The PM, whose attempts to force an early election have been blocked by MPs, said “loads of people” wanted an agreement but he was prepared to leave without one if “absolutely necessary”.
The DUP said any solution which led to UK trade borders was a “non-runner”.
Parliament was dramatically suspended for five weeks earlier on Tuesday.
MPs are not now due to return to Westminster until 14 October after Parliament was controversially prorogued.
Amid unprecedented scenes in the Commons early on Tuesday, some MPs protested against the suspension with signs saying “silenced” while shouting: “Shame on you.”
Mr Johnson dismissed as “a load of nonsense” claims that proroguing Parliament was undemocratic. adding: “We were very, very clear, that if people wanted a democratic moment, if they wanted an election, we offered it to the Labour opposition and mysteriously, they decided not to go for it.”
Opposition MPs said a law blocking a no-deal Brexit on 31 October must be enforced first before there could be any election.

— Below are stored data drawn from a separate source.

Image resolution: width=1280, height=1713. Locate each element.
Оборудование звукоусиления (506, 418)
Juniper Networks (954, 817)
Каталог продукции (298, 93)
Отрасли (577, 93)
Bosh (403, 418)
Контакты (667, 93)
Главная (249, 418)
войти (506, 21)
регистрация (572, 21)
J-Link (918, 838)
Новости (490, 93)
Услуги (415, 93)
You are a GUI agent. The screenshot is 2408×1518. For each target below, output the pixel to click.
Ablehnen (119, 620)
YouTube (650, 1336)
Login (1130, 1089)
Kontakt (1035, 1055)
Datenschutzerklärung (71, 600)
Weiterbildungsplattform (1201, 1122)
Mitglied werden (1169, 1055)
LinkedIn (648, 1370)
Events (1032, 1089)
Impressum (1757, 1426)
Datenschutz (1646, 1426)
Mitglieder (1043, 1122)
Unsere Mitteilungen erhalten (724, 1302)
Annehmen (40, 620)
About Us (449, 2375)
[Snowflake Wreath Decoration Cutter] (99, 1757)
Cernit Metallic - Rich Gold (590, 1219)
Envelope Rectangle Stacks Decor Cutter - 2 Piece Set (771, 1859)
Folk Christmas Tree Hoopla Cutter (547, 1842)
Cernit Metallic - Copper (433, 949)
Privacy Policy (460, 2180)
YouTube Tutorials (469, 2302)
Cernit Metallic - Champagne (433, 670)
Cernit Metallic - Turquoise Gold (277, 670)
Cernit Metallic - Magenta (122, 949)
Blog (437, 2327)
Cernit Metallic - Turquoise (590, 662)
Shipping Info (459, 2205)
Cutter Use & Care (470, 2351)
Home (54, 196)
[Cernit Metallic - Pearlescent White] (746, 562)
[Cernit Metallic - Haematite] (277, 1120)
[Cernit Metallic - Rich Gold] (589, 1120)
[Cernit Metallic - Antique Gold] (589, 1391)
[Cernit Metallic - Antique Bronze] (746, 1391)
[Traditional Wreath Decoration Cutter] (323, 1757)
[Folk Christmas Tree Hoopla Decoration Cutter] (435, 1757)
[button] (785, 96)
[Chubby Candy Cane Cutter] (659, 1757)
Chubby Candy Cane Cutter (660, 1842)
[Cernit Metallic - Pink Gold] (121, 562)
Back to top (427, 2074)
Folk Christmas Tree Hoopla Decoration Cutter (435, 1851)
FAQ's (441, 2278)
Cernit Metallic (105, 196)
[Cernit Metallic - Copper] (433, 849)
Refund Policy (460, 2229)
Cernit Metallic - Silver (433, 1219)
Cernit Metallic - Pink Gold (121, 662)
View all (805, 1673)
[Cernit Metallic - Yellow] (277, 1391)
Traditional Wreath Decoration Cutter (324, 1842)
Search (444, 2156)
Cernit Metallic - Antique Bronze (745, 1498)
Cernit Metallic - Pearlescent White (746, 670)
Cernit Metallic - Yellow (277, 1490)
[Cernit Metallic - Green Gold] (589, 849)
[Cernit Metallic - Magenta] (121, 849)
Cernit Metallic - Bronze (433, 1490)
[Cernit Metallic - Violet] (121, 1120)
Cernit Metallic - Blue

Mr Johnson has insisted he will not ask the EU for a further delay but, after legislation passed by MPs, he will be legally obliged to do so unless Parliament approves an agreement by 19 October.
Key sticking point
Ahead of their talks in Downing Street, the DUP insisted their influence over Brexit events was “not waning” despite Mr Johnson’s government losing its Commons majority.
The party, which propped up Theresa May’s government since the 2017 election, said it would not support any revised version of the former PM’s Brexit agreement which separated Northern Ireland from the rest of the UK.
The Irish border has proved a key sticking point in attempts to agree a Brexit deal between the UK and the EU.
The government has indicated it could support harmonised rules for the agriculture and food sector to prevent the need for any sanitary and other health checks on the border between Northern Ireland and the Republic.
But it has distanced itself from reports that plans for a single EU-UK customs territory in the current withdrawal agreement – rejected three times by MPs – could be replaced with a specific Northern Ireland only “backstop” arrangement.
Sir Jeffrey Donaldson said a considerable number of Tory MPs would look to the DUP to judge the likely success of any new proposals.
“We are plugged into the ongoing discussions about alternative arrangements, we have a significant role to play and, therefore, I would argue that our influence remains,” he told Radio 4’s World at One programme.
“I don’t see the prime minister, who appointed himself as the minister for the Union, agreeing to an arrangement that separates Northern Ireland from Great Britain in trading terms,” he said.
“I think that this idea that you have a Northern Ireland-only backstop where you have a trade border in the Irish Sea between Northern Ireland and Great Britain is simply a non-runner.”